● **Exercise objective**
Restate the last part of the records below word for word, beginning at the line with "This screenshot has height=720, width=1280." and ending at the final line.

● **Material supplied**
* * *

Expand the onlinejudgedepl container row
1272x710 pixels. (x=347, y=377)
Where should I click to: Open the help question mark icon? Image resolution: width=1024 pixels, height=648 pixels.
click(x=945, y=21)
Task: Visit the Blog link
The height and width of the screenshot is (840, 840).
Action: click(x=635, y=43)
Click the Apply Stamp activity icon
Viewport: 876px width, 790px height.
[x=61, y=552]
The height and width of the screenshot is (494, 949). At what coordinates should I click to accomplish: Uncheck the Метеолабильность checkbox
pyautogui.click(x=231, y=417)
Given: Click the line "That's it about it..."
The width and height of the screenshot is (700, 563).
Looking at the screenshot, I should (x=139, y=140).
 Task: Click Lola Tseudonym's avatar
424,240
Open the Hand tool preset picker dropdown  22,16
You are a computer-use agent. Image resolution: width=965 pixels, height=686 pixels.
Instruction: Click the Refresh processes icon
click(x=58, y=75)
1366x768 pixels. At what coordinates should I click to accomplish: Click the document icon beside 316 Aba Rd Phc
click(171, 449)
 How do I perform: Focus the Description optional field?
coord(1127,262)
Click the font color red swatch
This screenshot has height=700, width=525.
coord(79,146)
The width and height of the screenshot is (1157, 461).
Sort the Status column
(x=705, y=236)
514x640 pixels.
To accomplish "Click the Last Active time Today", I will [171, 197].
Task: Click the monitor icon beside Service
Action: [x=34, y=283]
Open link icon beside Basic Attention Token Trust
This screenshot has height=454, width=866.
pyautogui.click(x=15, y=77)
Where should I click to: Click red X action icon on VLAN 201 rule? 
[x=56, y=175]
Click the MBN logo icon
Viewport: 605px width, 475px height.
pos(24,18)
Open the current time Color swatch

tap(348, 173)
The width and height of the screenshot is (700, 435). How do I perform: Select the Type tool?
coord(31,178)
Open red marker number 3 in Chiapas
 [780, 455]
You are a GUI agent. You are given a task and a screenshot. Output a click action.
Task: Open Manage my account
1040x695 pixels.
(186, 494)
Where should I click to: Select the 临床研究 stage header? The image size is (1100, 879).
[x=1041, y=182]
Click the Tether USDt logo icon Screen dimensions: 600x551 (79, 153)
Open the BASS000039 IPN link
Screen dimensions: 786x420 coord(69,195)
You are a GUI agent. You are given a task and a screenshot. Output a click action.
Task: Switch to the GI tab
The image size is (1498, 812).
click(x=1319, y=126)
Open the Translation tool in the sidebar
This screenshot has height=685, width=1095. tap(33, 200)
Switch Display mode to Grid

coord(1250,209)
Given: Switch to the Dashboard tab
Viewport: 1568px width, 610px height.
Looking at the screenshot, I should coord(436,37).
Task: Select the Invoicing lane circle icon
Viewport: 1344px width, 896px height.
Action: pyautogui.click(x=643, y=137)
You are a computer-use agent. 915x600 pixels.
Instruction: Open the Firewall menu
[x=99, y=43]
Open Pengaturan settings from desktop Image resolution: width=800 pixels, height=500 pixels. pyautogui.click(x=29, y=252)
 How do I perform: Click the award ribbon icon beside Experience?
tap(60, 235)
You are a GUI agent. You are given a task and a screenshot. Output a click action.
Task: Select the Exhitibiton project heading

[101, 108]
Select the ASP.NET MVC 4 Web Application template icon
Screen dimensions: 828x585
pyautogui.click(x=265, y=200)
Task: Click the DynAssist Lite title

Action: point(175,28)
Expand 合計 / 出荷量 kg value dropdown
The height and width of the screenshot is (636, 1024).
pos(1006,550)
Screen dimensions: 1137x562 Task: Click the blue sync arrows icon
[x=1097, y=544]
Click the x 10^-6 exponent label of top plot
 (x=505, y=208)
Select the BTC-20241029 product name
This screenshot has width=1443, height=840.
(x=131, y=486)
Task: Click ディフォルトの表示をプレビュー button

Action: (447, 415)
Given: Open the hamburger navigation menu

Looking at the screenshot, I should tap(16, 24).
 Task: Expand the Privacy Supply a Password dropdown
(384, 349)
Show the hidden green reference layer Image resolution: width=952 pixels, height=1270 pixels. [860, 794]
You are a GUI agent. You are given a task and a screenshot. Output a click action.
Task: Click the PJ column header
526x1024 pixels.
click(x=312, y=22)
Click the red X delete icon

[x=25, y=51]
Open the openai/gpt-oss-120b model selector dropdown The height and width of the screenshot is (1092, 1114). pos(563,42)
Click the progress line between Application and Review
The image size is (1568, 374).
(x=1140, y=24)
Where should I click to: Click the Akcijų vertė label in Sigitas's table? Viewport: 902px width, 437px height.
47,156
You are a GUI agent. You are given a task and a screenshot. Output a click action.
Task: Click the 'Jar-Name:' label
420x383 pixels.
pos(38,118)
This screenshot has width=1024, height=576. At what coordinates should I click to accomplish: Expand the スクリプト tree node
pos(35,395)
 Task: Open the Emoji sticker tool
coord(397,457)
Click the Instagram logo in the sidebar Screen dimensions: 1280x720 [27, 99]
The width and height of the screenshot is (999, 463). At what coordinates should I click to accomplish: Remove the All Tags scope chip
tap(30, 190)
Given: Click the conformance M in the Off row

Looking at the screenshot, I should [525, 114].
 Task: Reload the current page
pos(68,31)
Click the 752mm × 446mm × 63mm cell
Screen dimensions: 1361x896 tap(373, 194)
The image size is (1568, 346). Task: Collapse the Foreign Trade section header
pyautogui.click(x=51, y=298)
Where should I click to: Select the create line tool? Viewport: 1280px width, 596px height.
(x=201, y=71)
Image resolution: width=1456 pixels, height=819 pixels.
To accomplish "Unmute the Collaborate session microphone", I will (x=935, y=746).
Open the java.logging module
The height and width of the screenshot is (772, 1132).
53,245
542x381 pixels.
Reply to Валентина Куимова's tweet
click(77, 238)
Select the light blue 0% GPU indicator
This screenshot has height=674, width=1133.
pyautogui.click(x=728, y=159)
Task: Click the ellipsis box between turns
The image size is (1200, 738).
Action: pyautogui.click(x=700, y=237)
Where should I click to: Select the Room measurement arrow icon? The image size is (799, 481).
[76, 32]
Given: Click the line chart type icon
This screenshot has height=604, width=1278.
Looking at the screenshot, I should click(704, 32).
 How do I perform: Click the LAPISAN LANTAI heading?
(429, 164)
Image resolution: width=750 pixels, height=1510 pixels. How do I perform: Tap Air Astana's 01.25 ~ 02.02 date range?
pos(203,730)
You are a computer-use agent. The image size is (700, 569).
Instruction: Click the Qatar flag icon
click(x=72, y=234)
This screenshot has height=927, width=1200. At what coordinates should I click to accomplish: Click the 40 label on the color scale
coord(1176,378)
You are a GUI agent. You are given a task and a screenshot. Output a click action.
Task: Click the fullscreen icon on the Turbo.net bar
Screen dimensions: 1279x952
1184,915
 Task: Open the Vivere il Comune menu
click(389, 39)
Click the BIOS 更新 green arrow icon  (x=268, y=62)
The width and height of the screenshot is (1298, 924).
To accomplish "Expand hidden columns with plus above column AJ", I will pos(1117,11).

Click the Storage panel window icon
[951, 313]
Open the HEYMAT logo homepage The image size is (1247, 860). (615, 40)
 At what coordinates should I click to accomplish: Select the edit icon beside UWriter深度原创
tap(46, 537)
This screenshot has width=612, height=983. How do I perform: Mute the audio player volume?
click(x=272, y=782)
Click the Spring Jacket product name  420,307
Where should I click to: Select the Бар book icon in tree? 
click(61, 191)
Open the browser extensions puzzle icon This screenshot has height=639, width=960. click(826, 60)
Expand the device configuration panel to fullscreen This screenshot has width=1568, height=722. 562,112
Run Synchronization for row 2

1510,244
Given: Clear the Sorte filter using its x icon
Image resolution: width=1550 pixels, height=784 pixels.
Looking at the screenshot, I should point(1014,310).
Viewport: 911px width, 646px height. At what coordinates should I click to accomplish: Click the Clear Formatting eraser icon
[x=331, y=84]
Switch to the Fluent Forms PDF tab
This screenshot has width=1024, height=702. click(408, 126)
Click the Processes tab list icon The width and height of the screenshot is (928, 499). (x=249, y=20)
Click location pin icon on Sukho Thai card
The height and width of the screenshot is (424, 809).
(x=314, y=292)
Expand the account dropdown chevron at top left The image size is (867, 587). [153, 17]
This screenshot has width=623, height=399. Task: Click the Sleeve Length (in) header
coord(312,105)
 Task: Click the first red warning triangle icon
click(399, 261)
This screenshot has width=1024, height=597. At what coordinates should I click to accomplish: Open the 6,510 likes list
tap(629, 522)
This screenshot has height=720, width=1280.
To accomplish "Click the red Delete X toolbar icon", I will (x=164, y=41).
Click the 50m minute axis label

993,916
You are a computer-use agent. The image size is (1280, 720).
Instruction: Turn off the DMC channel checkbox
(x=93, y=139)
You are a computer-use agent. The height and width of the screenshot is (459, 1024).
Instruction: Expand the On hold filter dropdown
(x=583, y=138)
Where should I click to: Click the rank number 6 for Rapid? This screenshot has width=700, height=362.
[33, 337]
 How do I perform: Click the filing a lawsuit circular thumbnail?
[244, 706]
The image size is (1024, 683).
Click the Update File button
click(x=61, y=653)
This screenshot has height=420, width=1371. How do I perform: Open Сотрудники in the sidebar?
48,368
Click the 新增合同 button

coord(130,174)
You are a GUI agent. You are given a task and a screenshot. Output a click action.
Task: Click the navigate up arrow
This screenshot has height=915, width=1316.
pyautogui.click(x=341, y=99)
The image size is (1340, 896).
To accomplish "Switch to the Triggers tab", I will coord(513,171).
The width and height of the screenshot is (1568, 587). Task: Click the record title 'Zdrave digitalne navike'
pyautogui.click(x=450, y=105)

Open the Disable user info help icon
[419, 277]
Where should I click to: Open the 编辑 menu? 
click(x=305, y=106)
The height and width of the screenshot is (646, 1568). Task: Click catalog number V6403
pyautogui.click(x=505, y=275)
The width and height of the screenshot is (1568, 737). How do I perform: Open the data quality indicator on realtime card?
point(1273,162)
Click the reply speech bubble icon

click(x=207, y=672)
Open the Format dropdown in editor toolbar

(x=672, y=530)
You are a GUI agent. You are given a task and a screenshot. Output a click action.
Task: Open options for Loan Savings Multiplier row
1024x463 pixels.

* * *

● **Your response**
This screenshot has height=720, width=1280.
To accomplish "Click the red Delete X toolbar icon", I will (x=164, y=41).
Click the 50m minute axis label

993,916
You are a computer-use agent. The image size is (1280, 720).
Instruction: Turn off the DMC channel checkbox
(x=93, y=139)
You are a computer-use agent. The height and width of the screenshot is (459, 1024).
Instruction: Expand the On hold filter dropdown
(x=583, y=138)
Where should I click to: Click the rank number 6 for Rapid? This screenshot has width=700, height=362.
[33, 337]
 How do I perform: Click the filing a lawsuit circular thumbnail?
[244, 706]
The image size is (1024, 683).
Click the Update File button
click(x=61, y=653)
This screenshot has height=420, width=1371. How do I perform: Open Сотрудники in the sidebar?
48,368
Click the 新增合同 button

coord(130,174)
You are a GUI agent. You are given a task and a screenshot. Output a click action.
Task: Click the navigate up arrow
This screenshot has height=915, width=1316.
pyautogui.click(x=341, y=99)
The image size is (1340, 896).
To accomplish "Switch to the Triggers tab", I will coord(513,171).
The width and height of the screenshot is (1568, 587). Task: Click the record title 'Zdrave digitalne navike'
pyautogui.click(x=450, y=105)

Open the Disable user info help icon
[419, 277]
Where should I click to: Open the 编辑 menu? 
click(x=305, y=106)
The height and width of the screenshot is (646, 1568). Task: Click catalog number V6403
pyautogui.click(x=505, y=275)
The width and height of the screenshot is (1568, 737). How do I perform: Open the data quality indicator on realtime card?
point(1273,162)
Click the reply speech bubble icon

click(x=207, y=672)
Open the Format dropdown in editor toolbar

(x=672, y=530)
You are a GUI agent. You are given a task and a screenshot. Output a click action.
Task: Open options for Loan Savings Multiplier row
1024x463 pixels.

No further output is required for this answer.